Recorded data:

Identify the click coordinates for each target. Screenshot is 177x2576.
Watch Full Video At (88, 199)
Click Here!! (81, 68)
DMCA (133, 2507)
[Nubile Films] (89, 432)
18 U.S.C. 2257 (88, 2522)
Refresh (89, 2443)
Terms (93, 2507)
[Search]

What you are asked to do → Every record above must be repeated word for word.

Answer space →
Identify the click coordinates for each target. Screenshot is 177x2576.
Watch Full Video At (88, 199)
Click Here!! (81, 68)
DMCA (133, 2507)
[Nubile Films] (89, 432)
18 U.S.C. 2257 (88, 2522)
Refresh (89, 2443)
Terms (93, 2507)
[Search]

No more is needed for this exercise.